Age: 37
Job Title: Lawyer; Associate Professor, Dossetor Centre, University of Alberta; CEO & Chair, PEIF Fund Inc.; Writer
Why She’s Top 40: She writes and teaches law with an unflinching commitment to human rights.
As a child in Nigeria, Irehobhude Iyioha made a list of her dreams and stuck it in a book that included goals like: Become a writer and study law. Iyioha’s mother, Patricia, was a well-known local activist, school principal and restaurateur. “She and my father raised me to never think of my gender as a barrier to success,” Iyioha recalls, “and I was inspired by them to do whatever I wanted.” Her list, therefore, was long. One day, some classmates nabbed the book it was in, and brought it onto the schoolyard, where they read it aloud and laughed.

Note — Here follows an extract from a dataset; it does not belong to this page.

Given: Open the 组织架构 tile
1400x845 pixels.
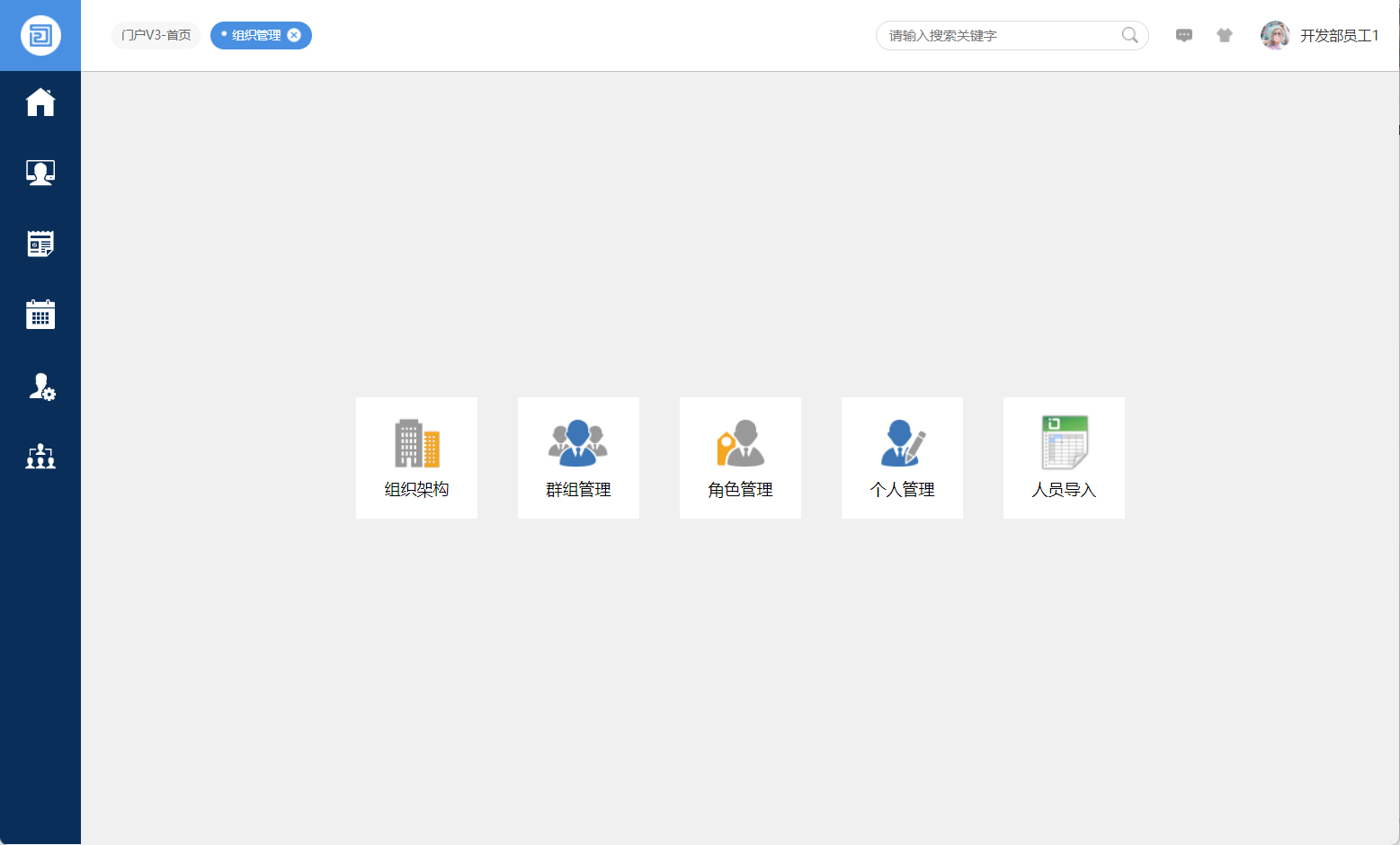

But Iyioha was determined. She eventually earned three law degrees, including a PhD from the University of British Columbia, and practised law in Nigeria, where she earned a Baccalaureate in Law. She taught at Western University and UBC, worked in policy with the Ontario and Alberta governments, and, in 2012, joined the University of Alberta Faculty of Medicine and Dentristry at the John Dossetor Health Ethics Centre. In 2016, she became the first black female professor in the Faculty of Law in the U of A’s 110-year history. “The way I connect all these worlds,” she says, “is by exploring the rule of law as an instrument for advancing the interests of the vulnerable, marginalized or disenfranchised.” After reading an article about women’s health and child care that Iyioha wrote for the Edmonton Journal in 2015, then-candidate Rachel Notley quoted the article in campaign material and, later, Public Interest Alberta asked her to speak.
On top of it all, when her children are asleep, Iyioha writes fiction, and she’s been published in journals in the United Kingdom, Canada, Nigeria and Europe. Recently she was named one of Canada’s 150 most-accomplished immigrant women. She’s also the founder and CEO of the non-profit PEIF Fund Inc., which mentors young professionals who are willing to work with vulnerable youth. Its acronym is her mother’s initials. And that list? It’s complete.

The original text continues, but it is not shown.